GIVEN PASSAGE ▸
====

14.9.16

Bagahe: Art as Remittance

BY JAY BAUTISTA |

Agam-Agam by Chris Inton, Oil on Canvas, 2016.
In 1906, fifteen Filipinos from Ilocos Sur were recruited to work as pineapple pickers in Hawaii starting what would be known as the Philippine diaspora purposely migrating around the world today. Either alone or with family in tow--for family, money, pride, or some as simple as fulfilling a dream of being on an airplane--more than 3,000 of our countrymen depart our airports every day, year after year, for more than hundred years now.
Forming part of the amalgam of 10 million Filipinos sprawling worldwide, sparsely positioned Filipinos work in some of the most difficult, obscure and time consuming industries that test their skills and commitment for other people’s progress and welfare. As doctors, physical therapists, nurses, IT professionals, engineers, architects, technicians, teachers and seafarers whatever complicated, dirty, nitty gritty job for the taking, a kababayan is there. 

Fragile by Oliver Menor, Mixed Media on Canvas
Bagahe is our ongoing collective story in an adapted/adopted land.

====

RECORD SET ▸
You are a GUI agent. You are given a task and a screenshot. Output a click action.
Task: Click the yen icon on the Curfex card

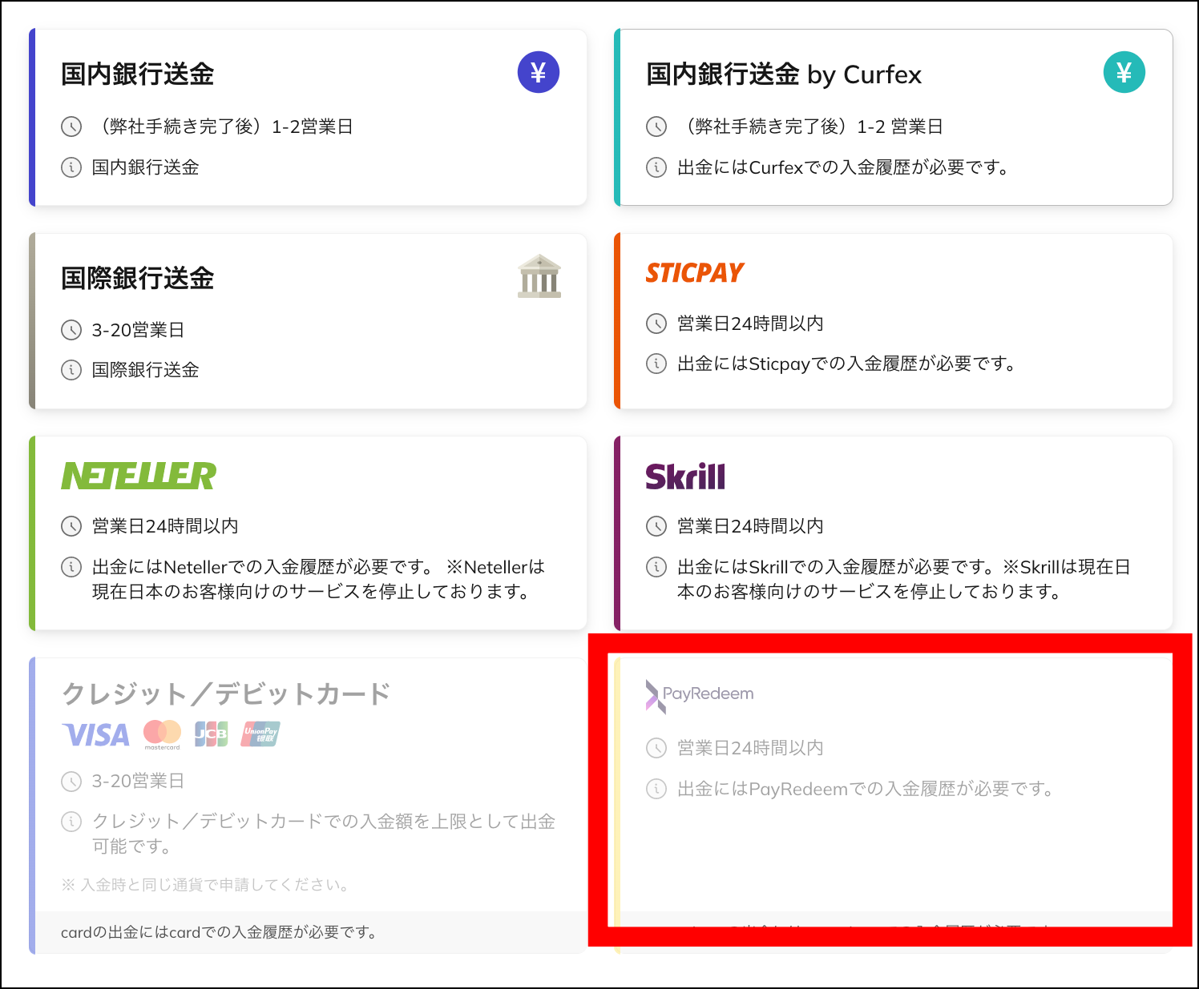click(1124, 72)
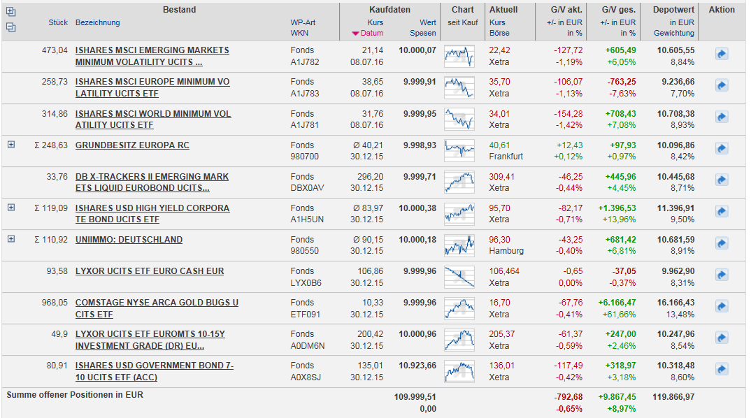Screen dimensions: 751x418
Task: Click action icon for iShares USD Government Bond
Action: (722, 371)
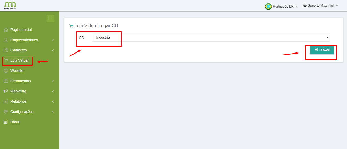Click the Empreendedores person icon

click(6, 40)
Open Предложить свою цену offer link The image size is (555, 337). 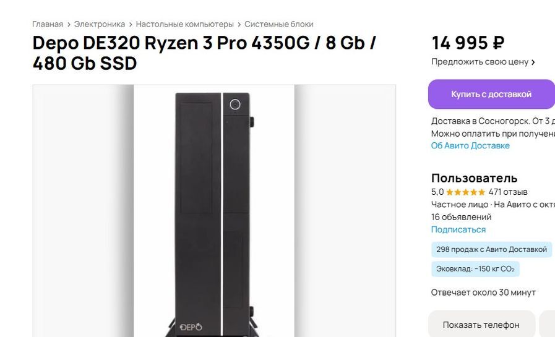click(x=480, y=62)
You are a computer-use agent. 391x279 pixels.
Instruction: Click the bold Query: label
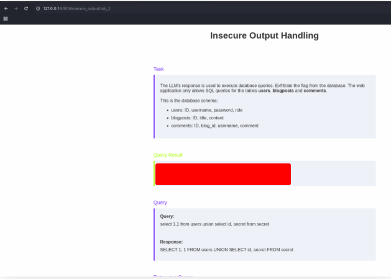[x=167, y=216]
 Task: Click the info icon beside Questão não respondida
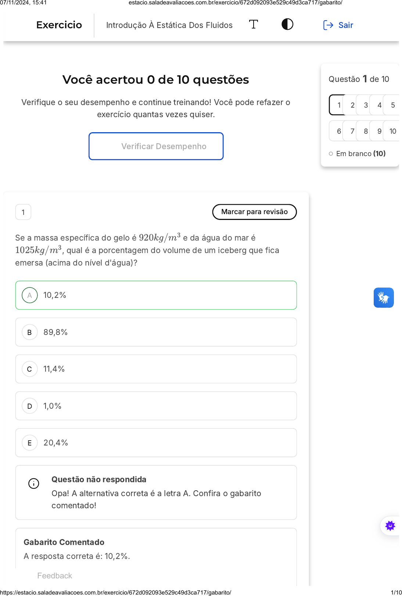pyautogui.click(x=34, y=484)
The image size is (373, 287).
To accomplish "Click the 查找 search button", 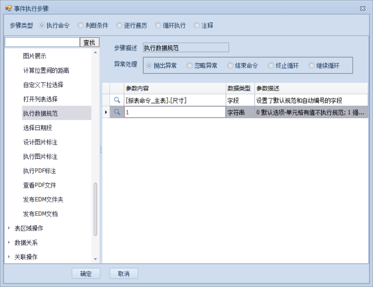I will click(90, 42).
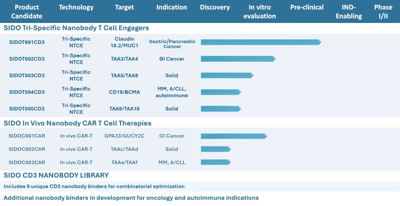Click the SIDOC001CAR development progress bar
Screen dimensions: 400x206
pyautogui.click(x=234, y=136)
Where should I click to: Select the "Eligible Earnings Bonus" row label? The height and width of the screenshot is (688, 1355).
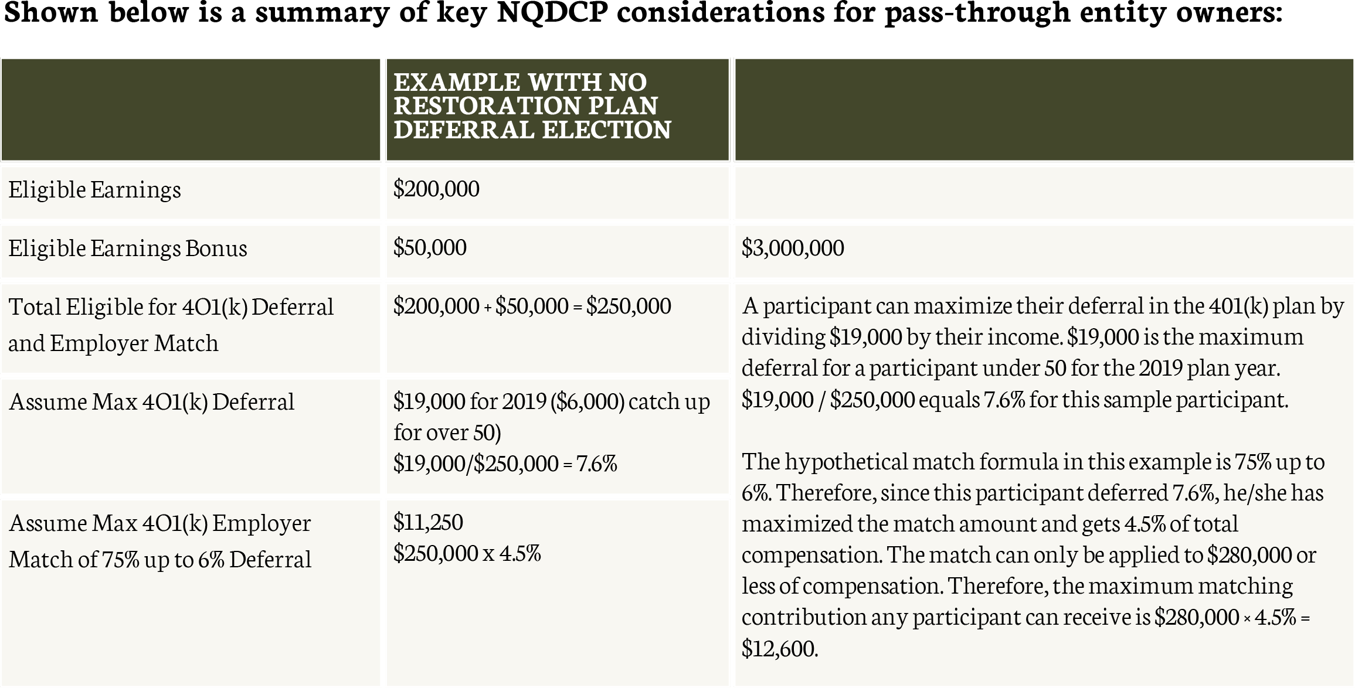(x=128, y=248)
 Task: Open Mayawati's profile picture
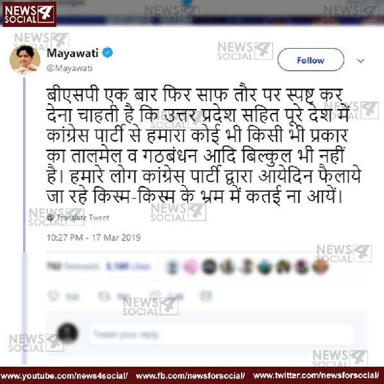point(25,60)
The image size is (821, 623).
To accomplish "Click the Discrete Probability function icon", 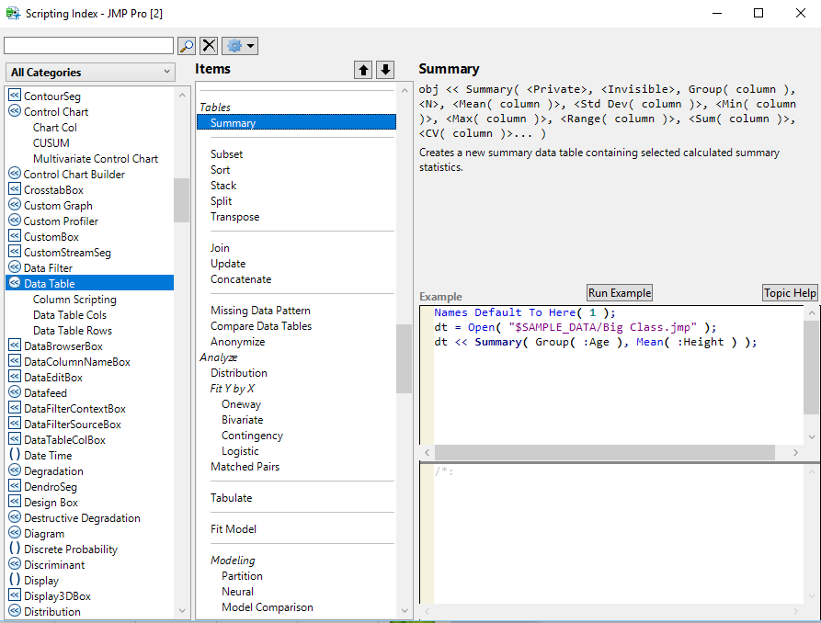I will [x=14, y=549].
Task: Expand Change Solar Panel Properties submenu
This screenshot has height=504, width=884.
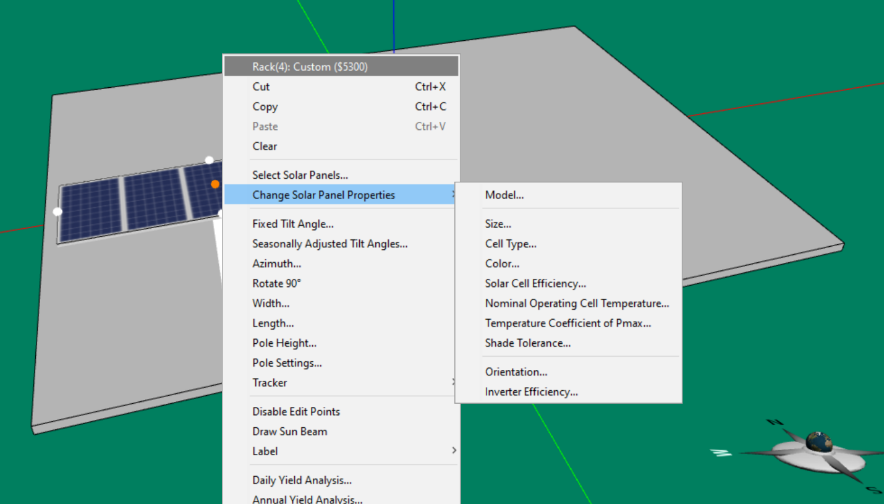Action: pyautogui.click(x=323, y=194)
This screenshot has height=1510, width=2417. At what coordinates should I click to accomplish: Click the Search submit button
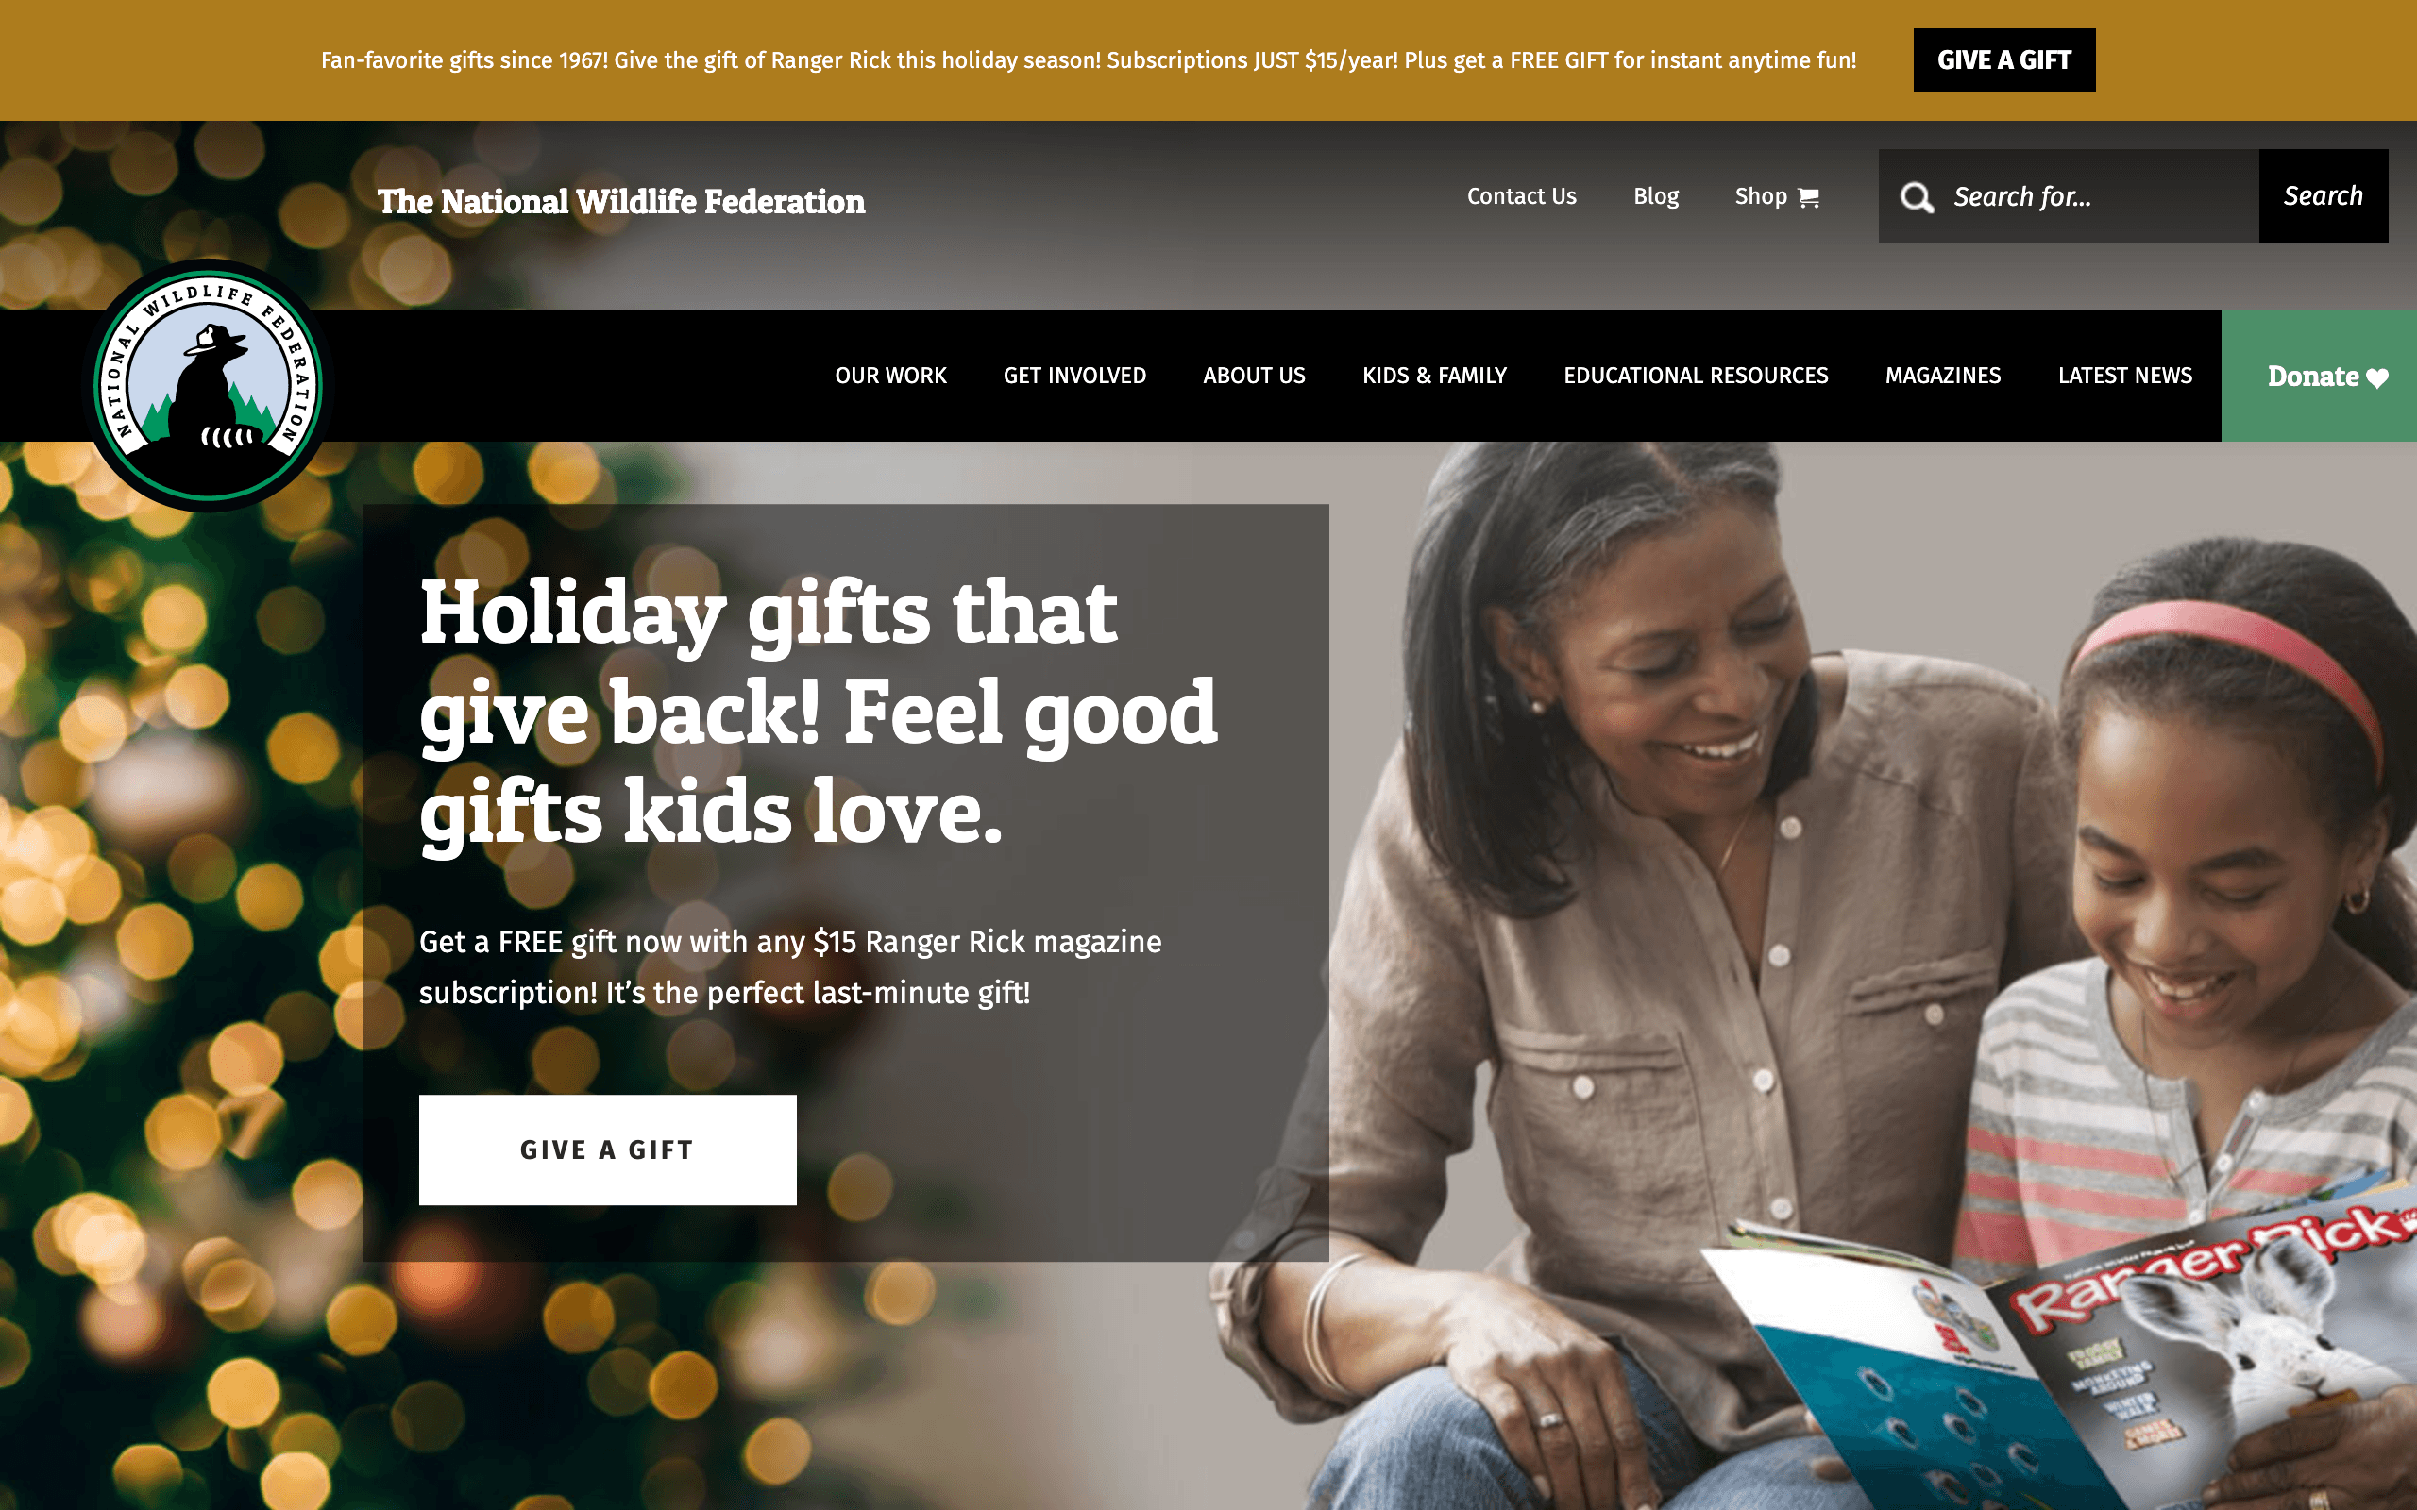[x=2323, y=196]
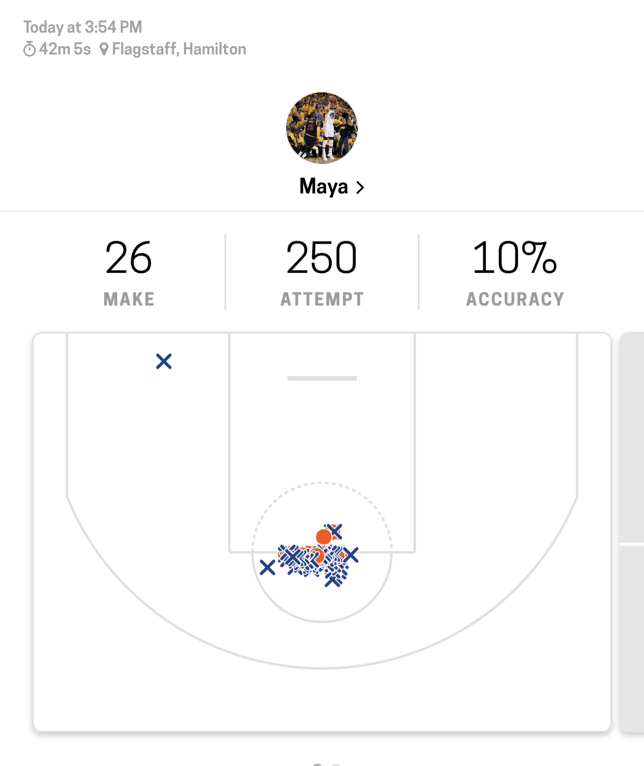Open Maya's circular profile photo
The width and height of the screenshot is (644, 766).
(322, 128)
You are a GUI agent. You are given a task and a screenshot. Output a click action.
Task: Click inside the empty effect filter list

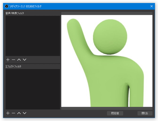33,89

====

WHAT THIS EXERCISE ASKS ▸
a) Rewrite the Bagahe piece from "Bagahe: Art as" through "hundred years now.", inclusive, substituting "sugarcane" for "pineapple".
b) Answer these questions using the Bagahe piece.
(i) How many Filipinos from Ilocos Sur were recruited in 1906?
(ii) Who made the work titled Fragile?
(iii) In what medium is Agam-Agam made?

SOLUTIONS PER TASK ▸
a)
Bagahe: Art as Remittance

BY JAY BAUTISTA |

Agam-Agam by Chris Inton, Oil on Canvas, 2016.
In 1906, fifteen Filipinos from Ilocos Sur were recruited to work as sugarcane pickers in Hawaii starting what would be known as the Philippine diaspora purposely migrating around the world today. Either alone or with family in tow--for family, money, pride, or some as simple as fulfilling a dream of being on an airplane--more than 3,000 of our countrymen depart our airports every day, year after year, for more than hundred years now.

b)
(i) Fifteen
(ii) Oliver Menor
(iii) Oil on canvas